The "ZONE" is a place where confidence soars. If we are lucky enough to fall into the "ZONE" during sports, we often quickly snap out of it by not so much the realization but the evaluation of our performance.
The "ZONE" is not a place one can control. It is a state of mind, a state of being, that we can facilitate. It has many similarities to meditation and hypnotic states.
In 1993, during my psychobiology fellowship at UCSD, we performed studies on some of the world's greatest athletes. We looked at brain waves, hypnosis, and many other neuropsychological variables. Through these studies and many other scholarly studies, we have gained an understanding of this unique phenomenon. We cannot switch an athlete into the "ZONE", but we can certainly help facilitate the chances of an athlete finding his or her into athletic peak performance.
In 1981 in "Introduction to Organic Chemistry," I found myself sitting next to five-time Olympic Speed Skating Champion and U.S. Pro Cycling Champion, Eric Heiden.
To this day, people ask me what it was like and I remember that Eric was on the cover of Time Magazine, Life Magazine and Sports Illustrated only one year before and the coincidence of my interest in athletic peak performance and my newfound friend, one of the greatest athletes of all time, seemed too uncanny. As Sigmund Freud had once said, "In life there are no accidents."

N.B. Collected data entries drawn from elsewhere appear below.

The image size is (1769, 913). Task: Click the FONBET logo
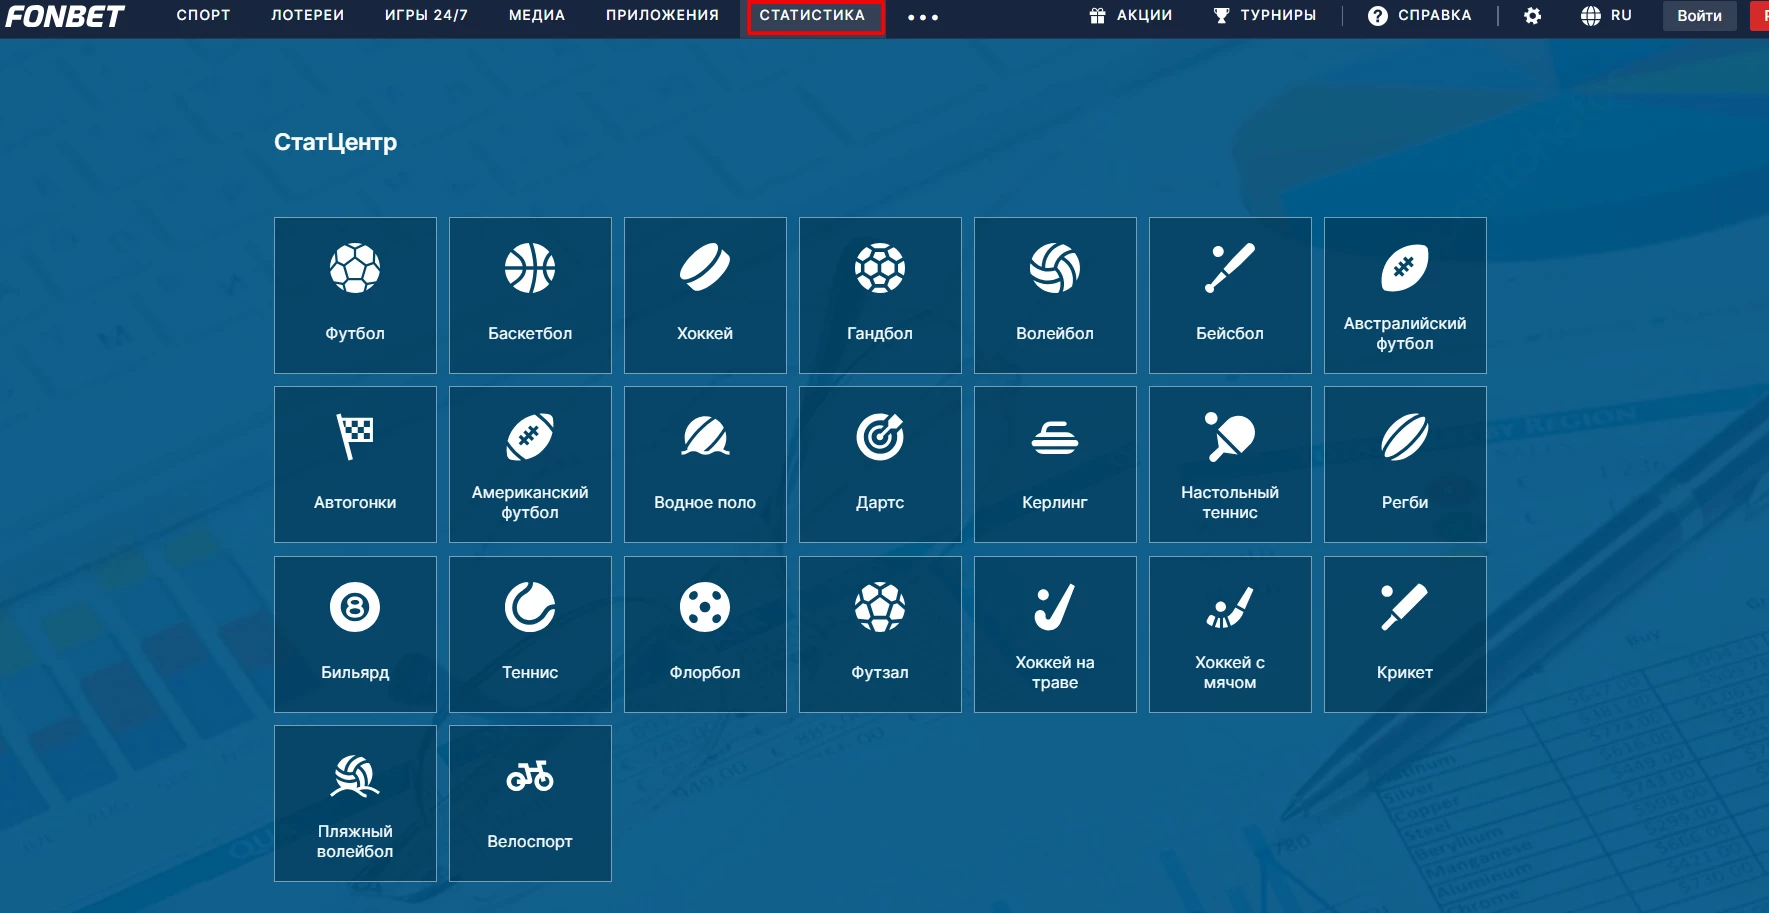click(65, 17)
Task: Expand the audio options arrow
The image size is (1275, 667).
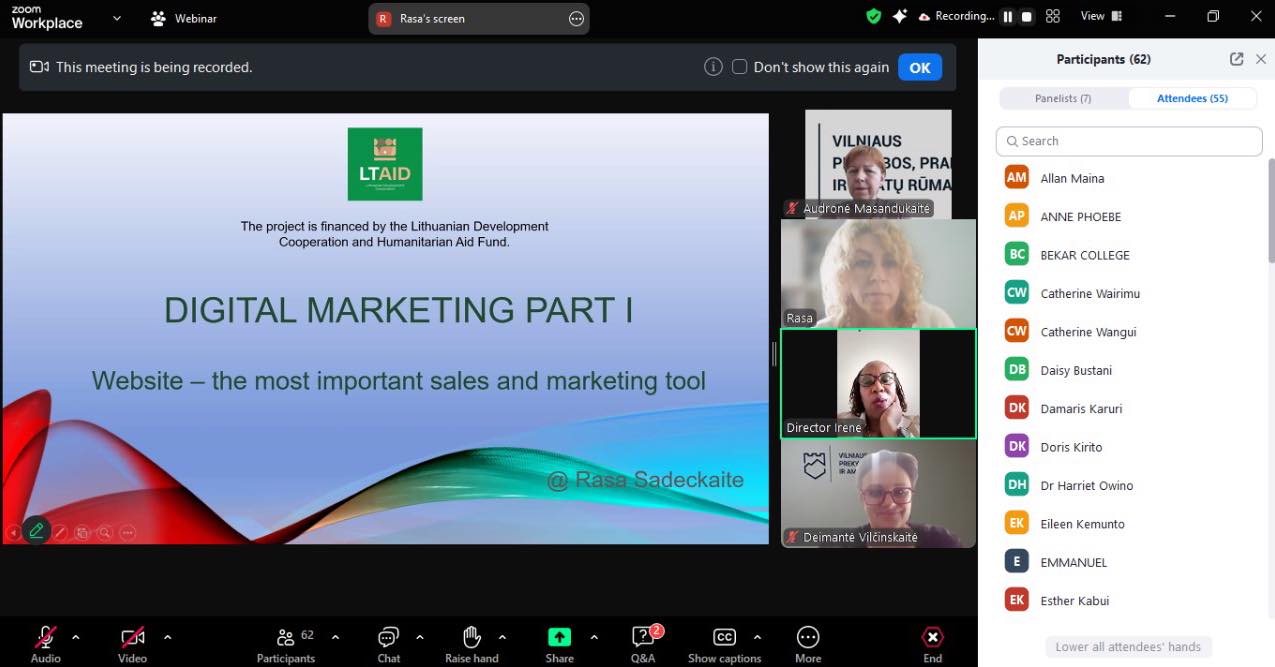Action: click(x=75, y=637)
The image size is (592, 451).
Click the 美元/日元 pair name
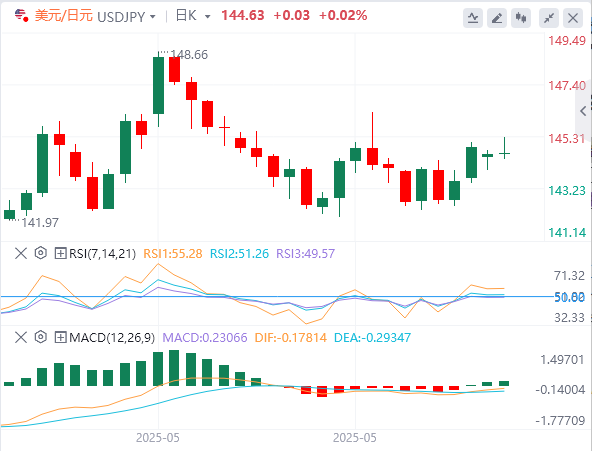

Personal statement for medical school entrance
Stanford University, 1984
"Throughout much of my life I have been considered a very goal-oriented person. Much of the success I have had has been the result of some dreaming, lots of planning, plenty of hard work and sweat, and a great deal of focus, dedication and concentration.
At age 14 I set my sites on becoming an Olympic speed skater and that goal took me three years to realize. Next I decided to become a world champion at the sport and that too I realized, but I continued to push on. Even today people ask me what kept me motivated when it appeared that I had reached a pinnacle in excellence. Speed skating is a sport that is decided by a stopwatch, not according to the judgment of your peers. Because of this I was able to continue to strive for personal excellence by setting new personal and world records. I enjoyed the challenge of pushing myself to new personal limits by skating faster than ever before.
From my experience in speed skating, and other experiences, I have found myself to be a person who does not necessarily use the praise of others as the fuel for the pursuit of a goal. Instead, it is the hard work and the desire to discover my limitations that drives me toward realizing my dreams.
I have been able to incorporate this philosophy into many other endeavors, which include professional cycling, education, and sports commentating. Although I have always not been as successful at some things as with skating, I still find tremendous satisfaction in knowing that I have given 100% in pursuing a goal. By giving 100% no one, including yourself, can ever be considered a failure. By giving your all you understand your limits and you have grown in self-knowledge. By using this philosophy, and focusing my concentration and efforts, I know I can fulfill another long-standing dream. It is a goal that I have and that will continue to be intellectually stimulating and challenging. This long-standing goal is to become a physician."